━━ LISTED RECORDS ━━
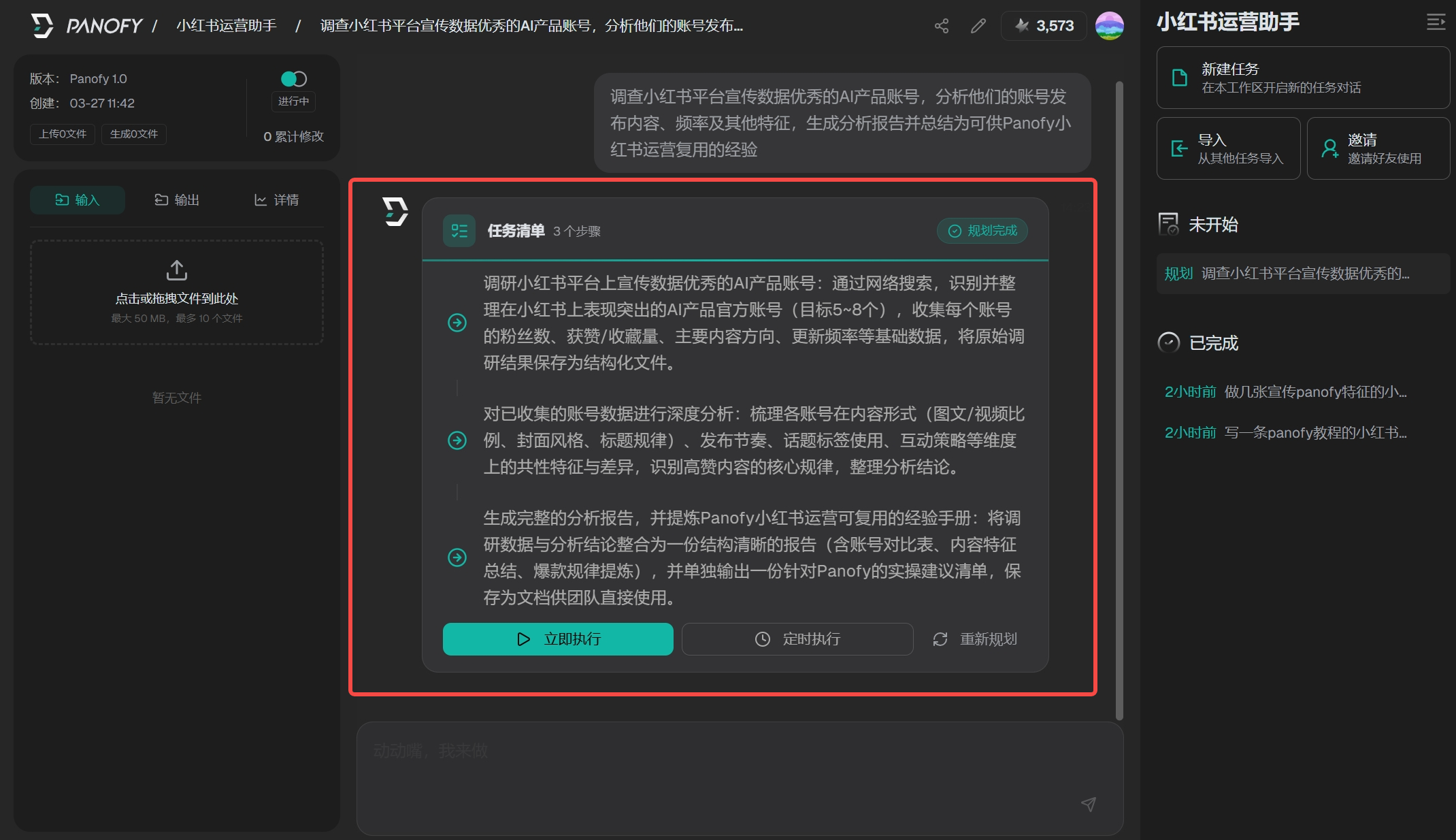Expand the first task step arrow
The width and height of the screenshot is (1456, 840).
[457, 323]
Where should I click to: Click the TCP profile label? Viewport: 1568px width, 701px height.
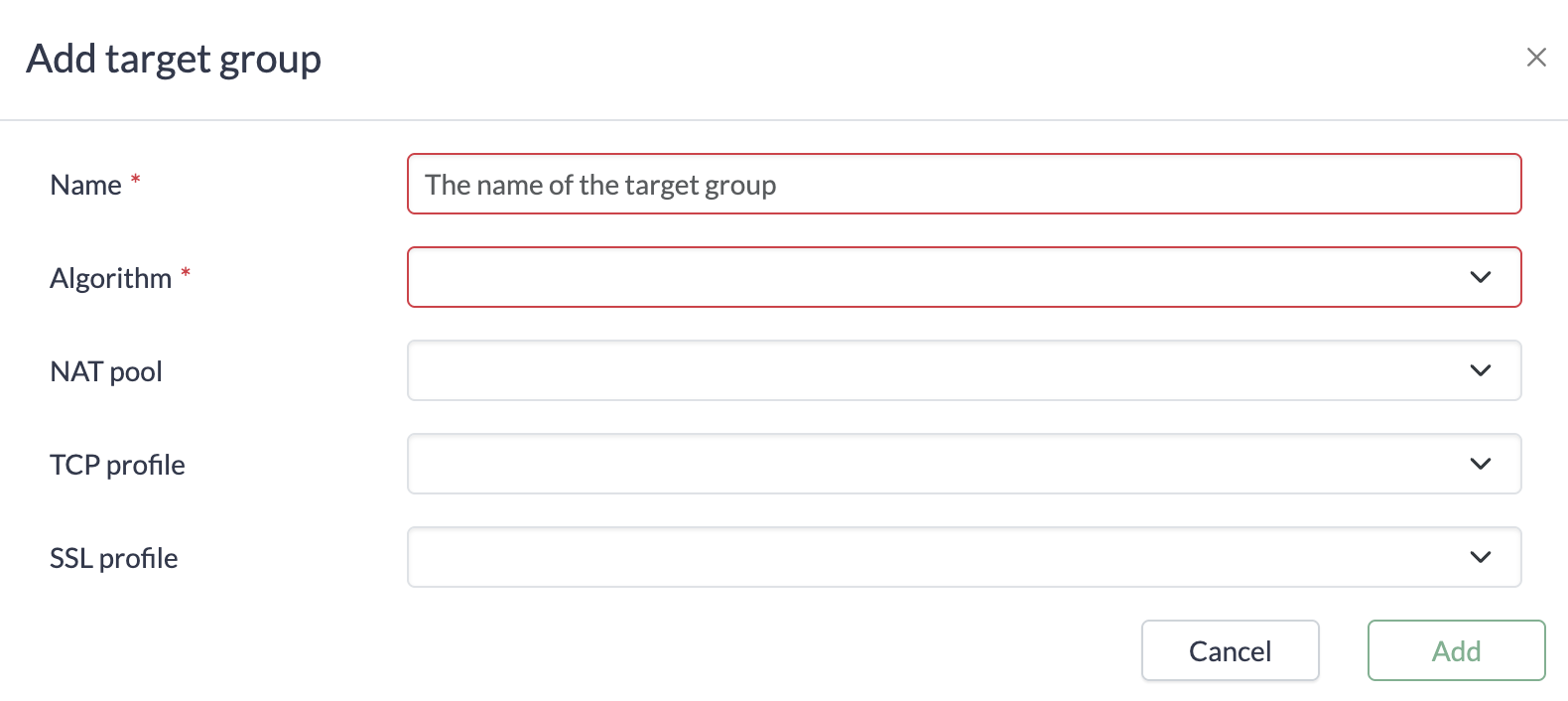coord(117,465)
━━━
Convert every line of the items above into a numbered list, dropping blank lines and omitting the pictures.

1. Expand the first task step arrow
2. The width and height of the screenshot is (1456, 840).
3. [457, 323]
4. Where should I click to: Click the TCP profile label? Viewport: 1568px width, 701px height.
5. coord(117,465)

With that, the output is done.